The will to manifest, to become present, can only express itself from a prior condition of concealment or absence. Boehme calls this darkness (Finsternis), whereas the will to manifest is light (Licht). But the darkness is not simply a state of concealment, it is an opposing will or tendency toward hiddenness. There are thus two conflicting wills within God. Boehme also uses the language of “contraction” and “expansion” to describe these wills, and “indrawing” and “outgoing.” The dark will is contraction: God draws into himself, unconscious and refusing manifestation. This is the “negative moment” within God, and it is also obvious that Boehme is describing the psychology of radical selfishness.

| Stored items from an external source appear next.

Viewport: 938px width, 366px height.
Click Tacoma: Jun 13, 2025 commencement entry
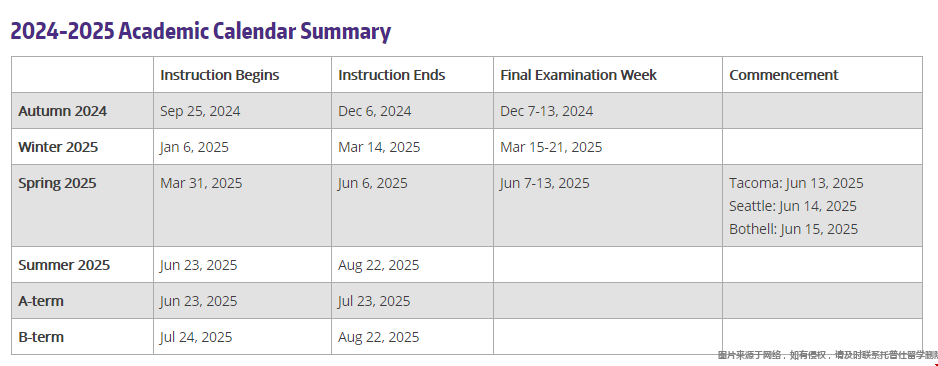point(796,183)
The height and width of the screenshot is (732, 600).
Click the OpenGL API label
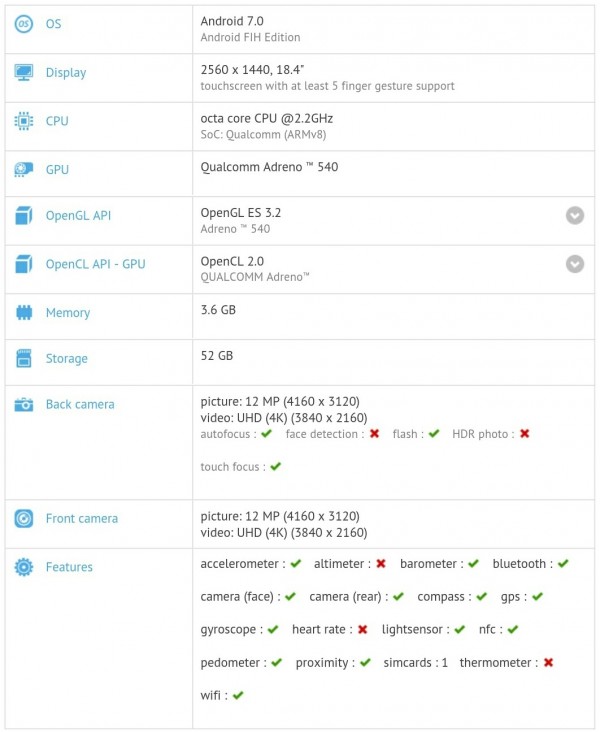click(78, 215)
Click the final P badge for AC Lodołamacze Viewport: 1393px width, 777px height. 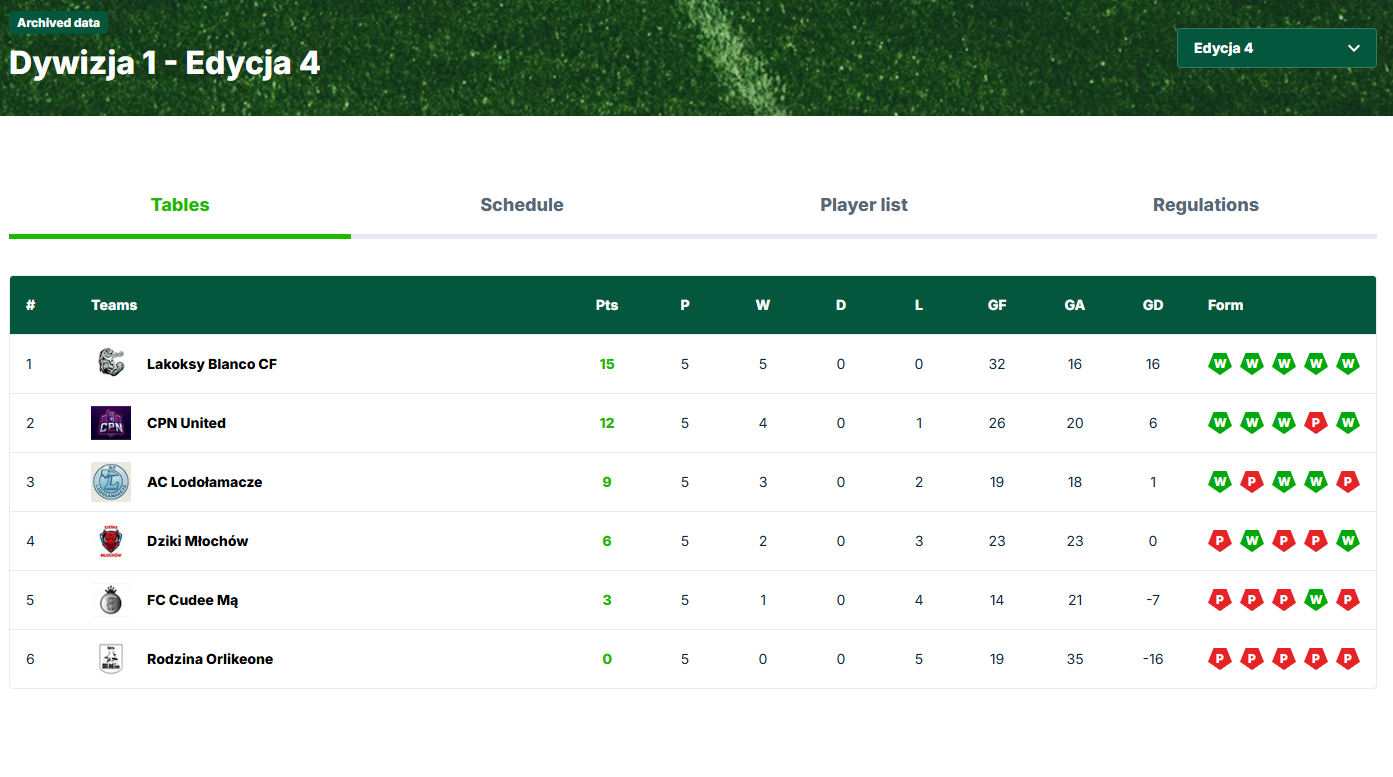[1348, 481]
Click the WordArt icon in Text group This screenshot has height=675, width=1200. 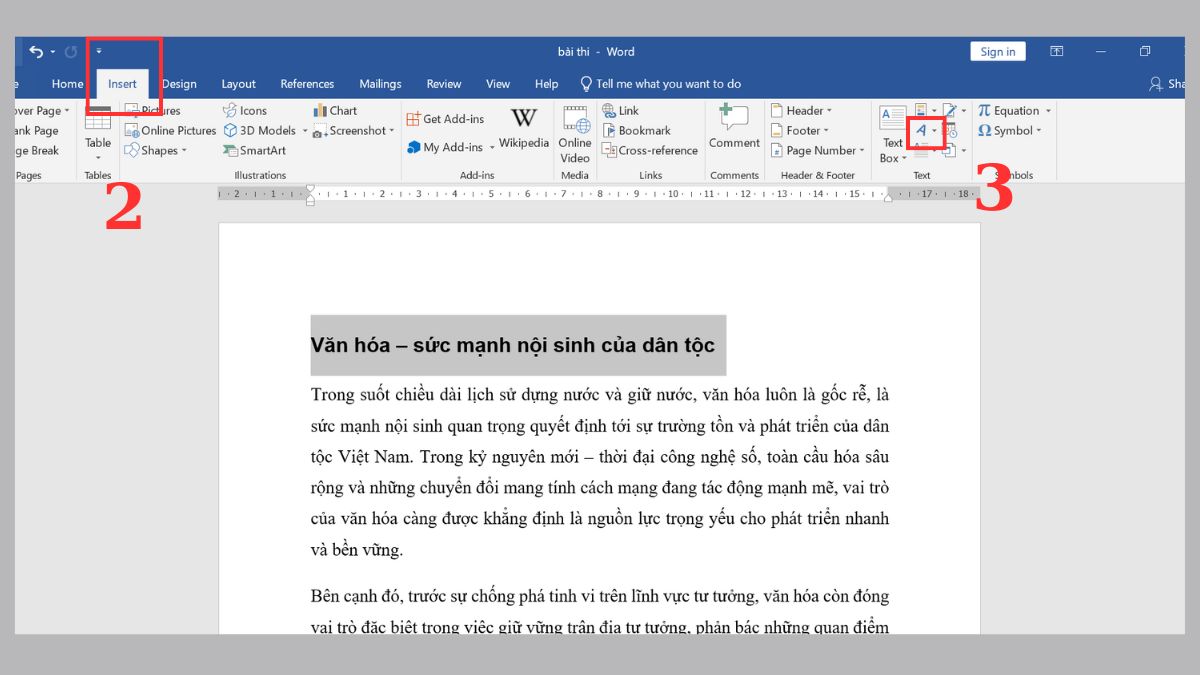[x=922, y=131]
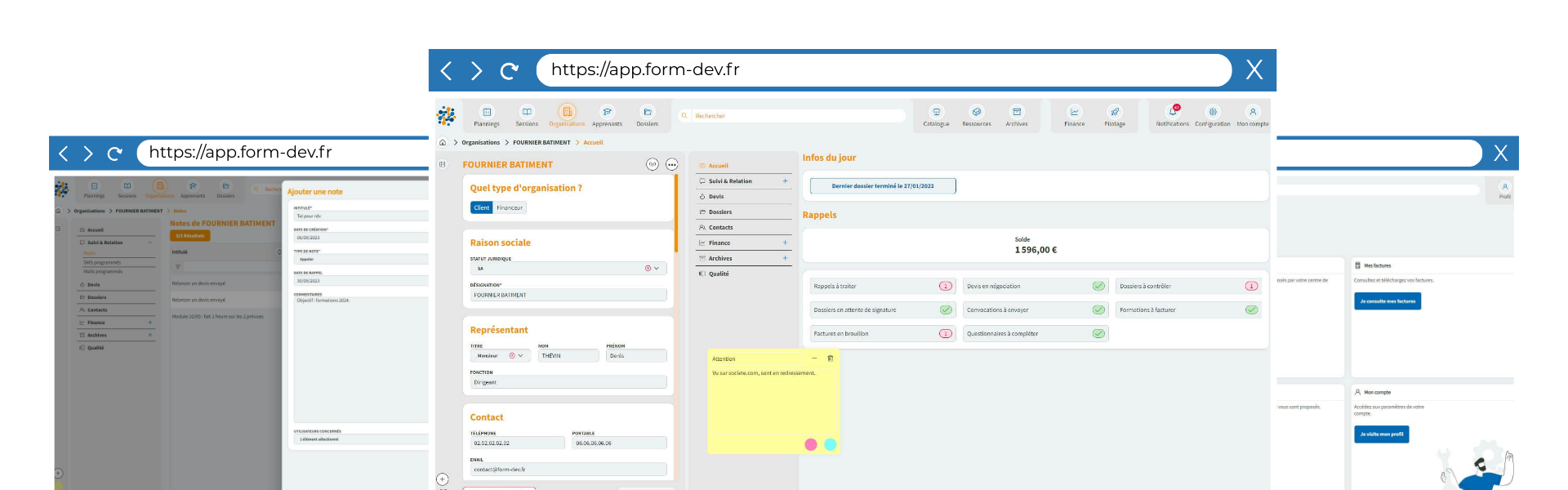Open the Statut juridique dropdown

(x=657, y=269)
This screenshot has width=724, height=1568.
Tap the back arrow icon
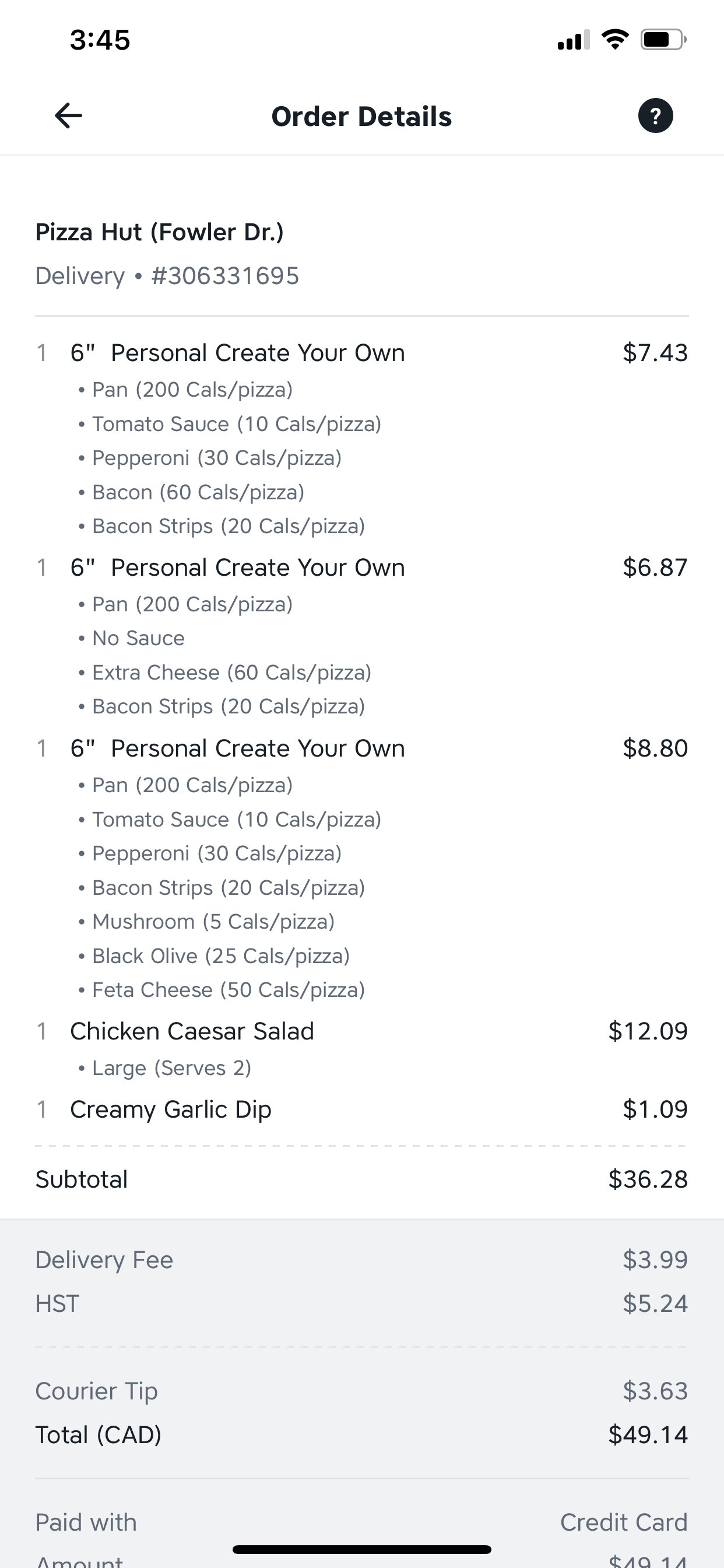click(x=68, y=116)

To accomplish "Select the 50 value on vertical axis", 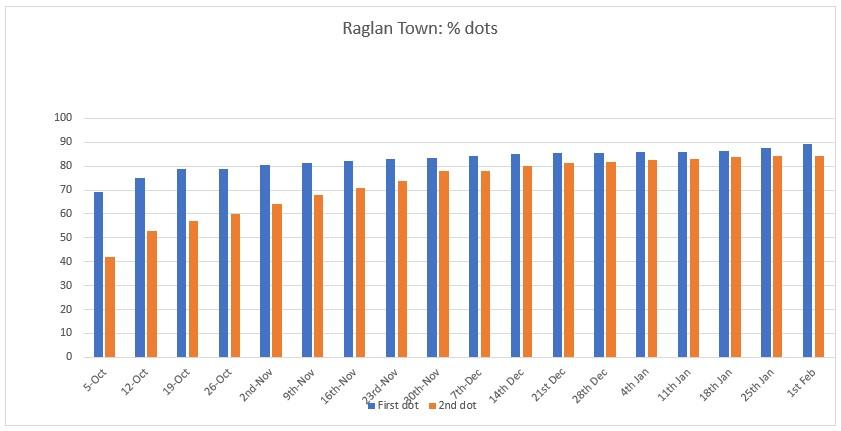I will [66, 237].
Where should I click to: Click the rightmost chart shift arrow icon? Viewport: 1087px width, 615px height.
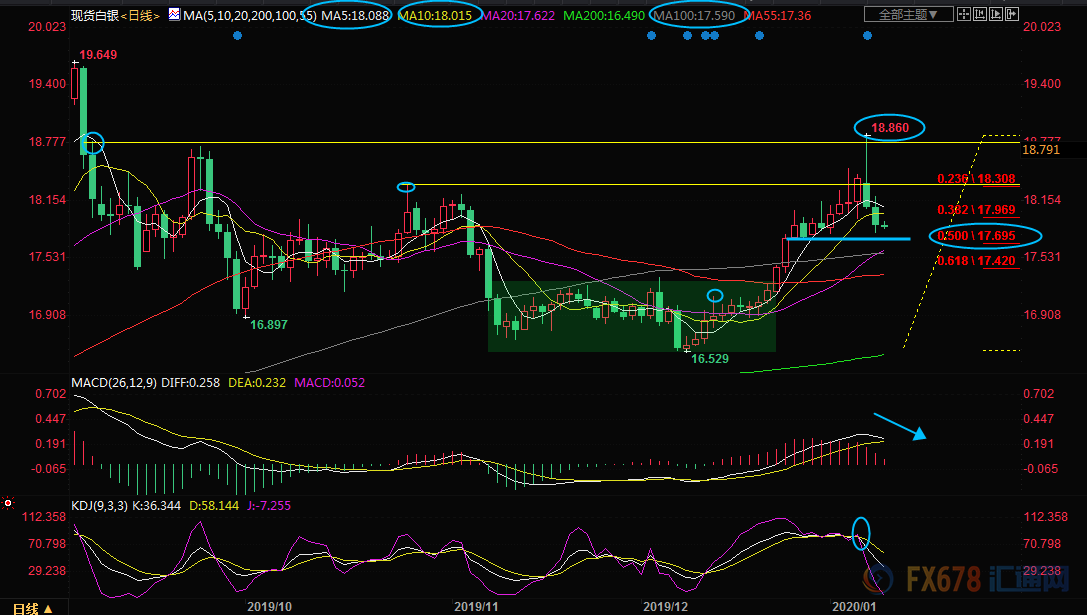coord(1012,14)
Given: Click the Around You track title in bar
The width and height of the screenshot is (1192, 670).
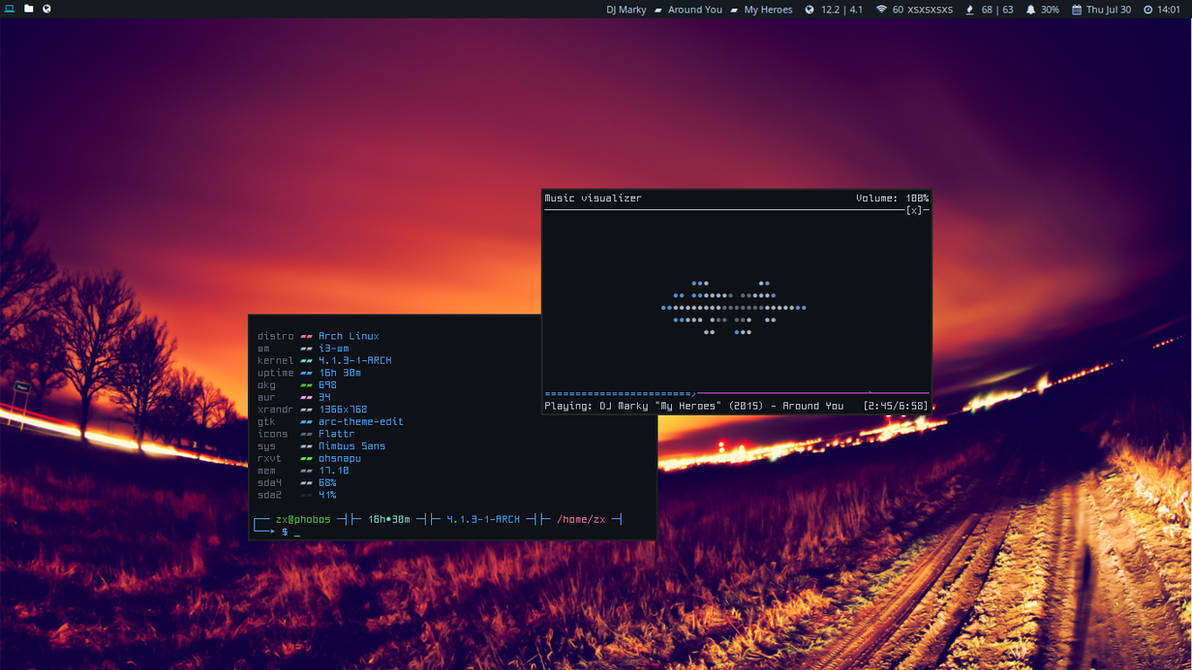Looking at the screenshot, I should (695, 10).
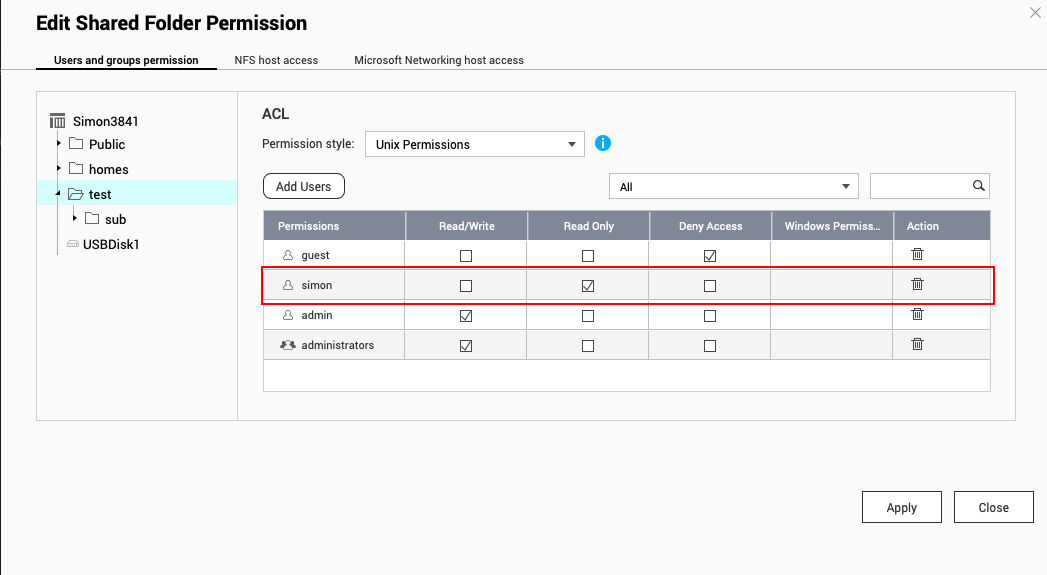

What is remarkable here is the idea of negativity within God. For Boehme, God subsumes not just the negative, but absolute negativity: the primal will to close, withdraw, refuse. But, as Pierre Deghaye writes, “Darkness means suffering.”22 God suffers in the dark aspect, as do all beings that are dominated by this quality of selfish, indrawing negativity. But this is a necessary moment in God, and in any being: Beings – of whatever kind – are only individual and substantial by virtue of possessing a “will” to separateness and coherency (i.e., “contraction”). Something is an individual being only in virtue of possessing some aspect, which can change from moment to moment, of hiddenness or absence, out of which it manifests or gives itself. Thus, “closing” or contraction (darkness) is matched by “opening” or expansion (light).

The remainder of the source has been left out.